Unos siete minutos después vieron un solitario pájaro blanco que describía círculos a unos doscientos metros sobre las olas.

Al descubrir el flayer, el pájaro cobro altura y quedó inmóvil en el aire, como si quisiera mostrar el punto en que se hallaba Sandra. Pavlysh descendió y quedo a unos diez metros de las crestas de las olas. Pero incluso desde tal altura no vio de golpe a Sandra: su cuerpo se perdía entre las salpicaduras que el viento arrancaba al alborotado mar.

— ¿Ve? — preguntó el sismólogo, asomándose del aparato.

El viento arrastraba el flayer, y hubo que poner en marcha el motor, para no perder de vista a Sandra. Pavlysh sacó la escala, que se desenrolló blandamente y sumergió el extremo en el agua a cosa de un metro de Sandra.

— ¿Qué hay por ahí, Pavlysh? ¿Por qué callas? — dijo la radio.

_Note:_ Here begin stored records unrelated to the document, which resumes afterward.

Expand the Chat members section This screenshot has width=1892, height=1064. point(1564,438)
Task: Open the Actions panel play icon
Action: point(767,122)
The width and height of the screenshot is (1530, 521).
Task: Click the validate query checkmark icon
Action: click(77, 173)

— No tenemos tiempo para hablar. La hemos encontrado y vamos a subirla.

El pájaro pasó muy cerca de la cabina. En su pecho se veía el ovalado estuche negro de la emisora. El ave ascendió un poco, y su sombra le tapaba el sol a Pavlysh de vez en cuando.

El sismólogo tomó un rollo de cable y bajó hacia el agua. Pavlysh concentró toda su atención para no dejar que el viento apartara el flayer a un lado. Sandra, los brazos extendidos, se mecía en las olas, como en una cuna, y se habría dicho que sus movimientos eran conscientes.